### Consigne a
Transformez en liste numérotée le passage des entrées qui va de la ligne contenant « Where should I click to: Click » jusqu'à la ligne contenant « coord(1137,429) », ces deux lignes comprises. Omettez les lignes vides.

### Extrait retenu
◇ ◇ ◇ ◇ ◇

Avant d’aller plus loin, il est bon d’avertir le lecteur que ceci n’est point un conte. Catalina a existé telle que je la représente ; bien plus, elle a pris soin d’écrire elle-même ses mémoires, et je refais son histoire sur ses propres notes, rédigées en vieux castillan[1]. On connaîtra plus tard les pièces sur lesquelles s’appuie cette bizarre narration.

Voilà donc cette aventurière de seize ans, à l’œil hardi, à la taille svelte, Espagnole par-dessus le marché, métamorphosée en marin et vivant au milieu de deux cents matelots. La situation était délicate, on en conviendra, et l’on a vu de plus sages novices succomber dans de moindres périls. Catalina ne songea même pas aux dangers sans nombre qui l’environnaient. En adoptant l’habit de l’homme, elle avait pour ainsi dire dépouillé son sexe. Rien de féminin n’apparaît dans la vie de cette femme extraordinaire ; son rôle s’était incarné en elle ; le souvenir de sa condition réelle ne se présente en aucune occasion à son esprit. Écolier insoumis chez le vieux professeur, page effronté chez don Carlos, elle devint à bord le mousse le plus intrépide de l’équipage, et pas un matelot n’eut le bonheur de deviner Catalina sous le costume goudronné de Francisco (c’était pour le moment son nom de guerre). Après une longue et périlleuse navigation, on arriva près des côtes du Pérou. Le navire d’Estevan Eguino fut expédié au petit port de Païta, situé par le 5° degré sud à deux cents lieues de Lima. Une catastrophe terrible allait soumettre à de nouvelles épreuves le courage de Catalina. Dans une nuit sombre et orageuse, le navire donna sur un rocher, s’entr’ouvrit, et, une large voie d’eau s’étant déclarée, il disparut à demi sous les lames. L’équipage arma la grande chaloupe malgré les supplications du capitaine, et abandonna tout à la fois le navire dont il jugeait la situation désespérée et le vieux commandant qui refusait de le quitter. Catalina, dans un moment d’héroïsme ou de bonne inspiration, resta seule fidèle à son devoir et à son maître. Bien lui en prit, car un quart d’heure plus tard elle put voir, à la lueur des éclairs, la chaloupe, entraînée sur des récifs, se briser et périr avec tous les déserteurs.

  1. Historia de la Monja alferez, doña Catalina de Erauso, escrita por ella misma.

◇ ◇ ◇ ◇ ◇

### Données sources
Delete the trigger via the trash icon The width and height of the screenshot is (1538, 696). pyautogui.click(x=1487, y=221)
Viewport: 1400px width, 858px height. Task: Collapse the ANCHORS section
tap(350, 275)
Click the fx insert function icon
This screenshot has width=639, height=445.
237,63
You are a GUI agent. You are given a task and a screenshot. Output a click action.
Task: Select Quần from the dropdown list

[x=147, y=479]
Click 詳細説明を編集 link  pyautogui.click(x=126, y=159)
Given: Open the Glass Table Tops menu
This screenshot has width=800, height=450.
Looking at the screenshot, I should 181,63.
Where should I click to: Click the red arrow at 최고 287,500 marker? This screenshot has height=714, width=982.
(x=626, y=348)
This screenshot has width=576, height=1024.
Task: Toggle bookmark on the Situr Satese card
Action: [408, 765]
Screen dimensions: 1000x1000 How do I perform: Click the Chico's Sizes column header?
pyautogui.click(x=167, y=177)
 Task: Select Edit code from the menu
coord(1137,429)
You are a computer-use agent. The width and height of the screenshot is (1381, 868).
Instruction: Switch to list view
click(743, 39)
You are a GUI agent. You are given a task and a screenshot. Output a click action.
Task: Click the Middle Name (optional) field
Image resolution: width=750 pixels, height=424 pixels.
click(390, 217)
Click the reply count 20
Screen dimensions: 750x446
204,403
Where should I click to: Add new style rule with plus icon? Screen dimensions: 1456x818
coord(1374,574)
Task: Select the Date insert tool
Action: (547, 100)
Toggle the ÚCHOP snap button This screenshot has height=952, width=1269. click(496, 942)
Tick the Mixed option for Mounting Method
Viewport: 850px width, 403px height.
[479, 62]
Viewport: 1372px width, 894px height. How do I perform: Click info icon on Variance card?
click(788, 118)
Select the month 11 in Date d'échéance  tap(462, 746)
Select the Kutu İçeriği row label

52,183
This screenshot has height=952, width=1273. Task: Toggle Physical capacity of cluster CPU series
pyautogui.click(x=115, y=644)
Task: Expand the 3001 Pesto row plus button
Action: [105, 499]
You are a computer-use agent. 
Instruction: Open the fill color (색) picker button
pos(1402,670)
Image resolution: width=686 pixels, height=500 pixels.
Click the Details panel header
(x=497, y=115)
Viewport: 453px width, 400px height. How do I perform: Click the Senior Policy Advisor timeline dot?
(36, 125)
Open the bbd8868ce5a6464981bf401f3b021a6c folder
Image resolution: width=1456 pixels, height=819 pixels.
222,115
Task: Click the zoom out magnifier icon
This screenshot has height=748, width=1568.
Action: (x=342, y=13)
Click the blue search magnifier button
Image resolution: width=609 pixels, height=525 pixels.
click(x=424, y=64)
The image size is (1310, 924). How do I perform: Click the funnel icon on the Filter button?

◇ ◇ ◇ ◇ ◇

### Consigne b
D'après l'extrait sur Catalina, vers quel port le navire d'Estevan Eguino fut-il expédié ?

### Réponse correcte a
1. Where should I click to: Click the red arrow at 최고 287,500 marker? This screenshot has height=714, width=982.
2. (x=626, y=348)
3. This screenshot has width=576, height=1024.
4. Task: Toggle bookmark on the Situr Satese card
5. Action: [408, 765]
6. Screen dimensions: 1000x1000 How do I perform: Click the Chico's Sizes column header?
7. pyautogui.click(x=167, y=177)
8.  Task: Select Edit code from the menu
9. coord(1137,429)

### Réponse correcte b
Vers le petit port de Païta.